# vars/oidc.yml
# Defines OIDC settings for the OpenID Connect Generic plugin, with explanatory comments.

oidc_settings:
  client_id:                "{{ oidc.client.id }}"                                          # The client ID that identifies WordPress as the OIDC client.
  client_secret:            "{{ oidc.client.secret }}"                                      # The secret key used by WordPress to authenticate to the OIDC provider.
  endpoint_login:           "{{ oidc.client.authorize_url }}"                               # URL of the authorization endpoint to initiate the login flow.
  endpoint_token:           "{{ oidc.client.token_url }}"                                   # URL of the token endpoint for exchanging authorization codes for tokens.
  endpoint_userinfo:        "{{ oidc.client.user_info_url }}"                               # URL of the userinfo endpoint to retrieve user profile data.
  endpoint_end_session:     "{{ oidc.client.logout_url }}"                                  # URL of the end-session endpoint to log users out of the IDP.

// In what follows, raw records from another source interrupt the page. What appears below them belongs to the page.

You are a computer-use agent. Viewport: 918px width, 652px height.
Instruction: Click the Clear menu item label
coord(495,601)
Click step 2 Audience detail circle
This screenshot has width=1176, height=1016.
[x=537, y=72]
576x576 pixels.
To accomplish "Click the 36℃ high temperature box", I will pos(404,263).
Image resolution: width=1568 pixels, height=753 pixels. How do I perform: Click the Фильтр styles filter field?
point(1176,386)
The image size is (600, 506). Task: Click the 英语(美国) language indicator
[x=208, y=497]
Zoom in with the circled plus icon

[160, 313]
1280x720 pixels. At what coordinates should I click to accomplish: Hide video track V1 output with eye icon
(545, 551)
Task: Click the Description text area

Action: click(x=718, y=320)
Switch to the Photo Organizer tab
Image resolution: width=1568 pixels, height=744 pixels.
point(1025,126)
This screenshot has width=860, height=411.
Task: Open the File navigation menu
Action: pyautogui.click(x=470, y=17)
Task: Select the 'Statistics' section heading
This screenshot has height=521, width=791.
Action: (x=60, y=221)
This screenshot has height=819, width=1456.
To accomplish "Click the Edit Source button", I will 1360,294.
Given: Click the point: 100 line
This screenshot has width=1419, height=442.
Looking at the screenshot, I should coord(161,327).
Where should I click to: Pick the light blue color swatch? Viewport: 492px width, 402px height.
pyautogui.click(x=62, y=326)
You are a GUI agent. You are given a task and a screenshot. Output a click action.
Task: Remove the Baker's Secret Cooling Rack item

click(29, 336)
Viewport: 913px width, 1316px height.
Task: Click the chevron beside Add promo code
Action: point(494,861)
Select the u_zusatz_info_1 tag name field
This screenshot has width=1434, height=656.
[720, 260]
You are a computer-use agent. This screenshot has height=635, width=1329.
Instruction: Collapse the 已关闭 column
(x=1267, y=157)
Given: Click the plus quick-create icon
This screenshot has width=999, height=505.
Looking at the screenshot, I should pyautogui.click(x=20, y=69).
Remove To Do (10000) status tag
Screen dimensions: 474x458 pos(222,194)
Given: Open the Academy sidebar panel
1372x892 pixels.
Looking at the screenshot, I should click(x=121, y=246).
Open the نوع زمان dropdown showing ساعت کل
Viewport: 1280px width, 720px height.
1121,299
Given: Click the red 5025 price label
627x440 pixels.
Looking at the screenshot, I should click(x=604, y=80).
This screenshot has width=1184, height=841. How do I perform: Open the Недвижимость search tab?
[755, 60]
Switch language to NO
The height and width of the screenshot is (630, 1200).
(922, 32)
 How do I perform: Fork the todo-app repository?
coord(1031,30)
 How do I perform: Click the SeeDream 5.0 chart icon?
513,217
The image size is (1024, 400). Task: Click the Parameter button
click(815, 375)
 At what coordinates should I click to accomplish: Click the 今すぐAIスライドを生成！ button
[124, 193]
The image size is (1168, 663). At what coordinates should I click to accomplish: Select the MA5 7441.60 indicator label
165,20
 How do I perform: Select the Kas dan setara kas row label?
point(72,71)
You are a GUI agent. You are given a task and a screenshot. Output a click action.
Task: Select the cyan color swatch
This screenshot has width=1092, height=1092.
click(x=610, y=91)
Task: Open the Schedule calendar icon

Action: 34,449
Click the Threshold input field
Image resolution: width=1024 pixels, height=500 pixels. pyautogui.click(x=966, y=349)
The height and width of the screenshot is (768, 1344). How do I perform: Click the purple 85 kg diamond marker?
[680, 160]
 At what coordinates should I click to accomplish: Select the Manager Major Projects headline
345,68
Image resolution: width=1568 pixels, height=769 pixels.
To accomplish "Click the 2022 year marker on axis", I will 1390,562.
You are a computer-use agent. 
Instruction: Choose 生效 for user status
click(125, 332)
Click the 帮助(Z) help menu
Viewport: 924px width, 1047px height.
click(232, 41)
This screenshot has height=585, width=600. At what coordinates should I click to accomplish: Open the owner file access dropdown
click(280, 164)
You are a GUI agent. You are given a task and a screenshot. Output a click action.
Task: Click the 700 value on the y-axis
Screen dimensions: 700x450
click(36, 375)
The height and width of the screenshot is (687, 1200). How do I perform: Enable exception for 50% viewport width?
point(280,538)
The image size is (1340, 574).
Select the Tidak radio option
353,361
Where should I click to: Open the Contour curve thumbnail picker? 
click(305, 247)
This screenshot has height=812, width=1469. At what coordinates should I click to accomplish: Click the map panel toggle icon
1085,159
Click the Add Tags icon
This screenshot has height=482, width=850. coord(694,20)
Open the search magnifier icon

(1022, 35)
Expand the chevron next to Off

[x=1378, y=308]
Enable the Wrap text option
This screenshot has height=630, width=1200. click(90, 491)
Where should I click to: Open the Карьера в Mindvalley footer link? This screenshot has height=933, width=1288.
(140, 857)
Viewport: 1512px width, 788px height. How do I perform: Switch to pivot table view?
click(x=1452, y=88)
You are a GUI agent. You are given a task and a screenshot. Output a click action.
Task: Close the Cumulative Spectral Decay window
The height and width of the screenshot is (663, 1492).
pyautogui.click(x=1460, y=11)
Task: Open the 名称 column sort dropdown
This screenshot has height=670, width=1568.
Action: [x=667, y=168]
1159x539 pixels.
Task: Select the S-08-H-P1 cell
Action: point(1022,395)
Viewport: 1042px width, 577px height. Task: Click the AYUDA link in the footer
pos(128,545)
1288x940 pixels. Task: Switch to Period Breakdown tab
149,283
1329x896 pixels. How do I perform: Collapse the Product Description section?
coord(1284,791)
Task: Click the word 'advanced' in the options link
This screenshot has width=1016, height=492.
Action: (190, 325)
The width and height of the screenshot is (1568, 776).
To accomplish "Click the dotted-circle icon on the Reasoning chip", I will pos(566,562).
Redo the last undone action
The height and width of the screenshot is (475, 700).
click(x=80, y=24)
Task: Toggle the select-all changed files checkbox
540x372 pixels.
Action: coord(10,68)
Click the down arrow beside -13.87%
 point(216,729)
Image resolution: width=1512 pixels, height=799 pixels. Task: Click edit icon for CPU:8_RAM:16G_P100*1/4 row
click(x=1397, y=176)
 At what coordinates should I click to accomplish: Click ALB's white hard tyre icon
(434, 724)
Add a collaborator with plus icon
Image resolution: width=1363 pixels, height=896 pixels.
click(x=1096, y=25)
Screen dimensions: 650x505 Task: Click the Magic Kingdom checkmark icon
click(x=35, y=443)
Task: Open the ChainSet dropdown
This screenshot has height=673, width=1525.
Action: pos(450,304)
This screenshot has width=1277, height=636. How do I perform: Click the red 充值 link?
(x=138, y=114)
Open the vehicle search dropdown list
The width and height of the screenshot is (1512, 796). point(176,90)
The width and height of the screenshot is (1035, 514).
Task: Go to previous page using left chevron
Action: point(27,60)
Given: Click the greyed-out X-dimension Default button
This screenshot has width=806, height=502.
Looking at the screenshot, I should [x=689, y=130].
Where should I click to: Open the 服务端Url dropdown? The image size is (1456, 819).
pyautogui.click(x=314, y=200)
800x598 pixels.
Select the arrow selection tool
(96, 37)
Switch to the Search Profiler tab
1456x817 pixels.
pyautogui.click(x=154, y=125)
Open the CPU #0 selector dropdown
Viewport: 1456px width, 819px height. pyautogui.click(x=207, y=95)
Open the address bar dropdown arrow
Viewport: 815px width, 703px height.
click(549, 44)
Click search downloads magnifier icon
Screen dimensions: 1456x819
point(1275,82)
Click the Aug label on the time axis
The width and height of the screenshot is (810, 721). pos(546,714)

#  login_type:               "{{ oidc.client.login_type | default('') }}"                    # Determines how the login interface is rendered (e.g., button or form).
#  scope:                    "{{ oidc.client.scope | default('openid profile email') }}"    # Scopes requested from the OIDC provider during authentication.
  create_if_does_not_exist: true                                                            # Auto-create a new WP user if one doesn’t exist.
  enforce_privacy:          false                                                           # Require authentication for all site pages if set to true.
  link_existing_users:      true                                                            # Link OIDC login to existing WP users by matching email.
  redirect_on_logout:       true                                                            # Redirect users after logout to the login screen or homepage.
  redirect_user_back:       true                                                            # Return users to their original URL after successful login.
  #acr_values:               "{{ oidc.client.acr_values | default('') }}"                   # ACR values defining required authentication context (e.g., MFA level).
  enable_logging:           "{{ enable_debug }}"                                            # Enable detailed plugin logging for debugging and auditing.
#  log_limit:                "{{ oidc.client.log_limit | default('') }}"                     # Maximum number of log entries to retain before pruning.
  #no_sslverify                                                                              # The flag to enable/disable SSL verification during authorization.
  #http_request_timeout                                                                      # The timeout for requests made to the IDP. Default value is 5.
  #identity_key                                                                              # The key in the user claim array to find the user's identification data.
  #nickname_key                                                                              # The key in the user claim array to find the user's nickname.
  #email_format                                                                              # The key(s) in the user claim array to formulate the user's email address.
  #displayname_format                                                                        # The key(s) in the user claim array to formulate the user's display name.
  #identify_with_username                                                                    # The flag which indicates how the user's identity will be determined.
  #state_time_limit                                                                          # The valid time limit of the state, in seconds. Defaults to 180 seconds.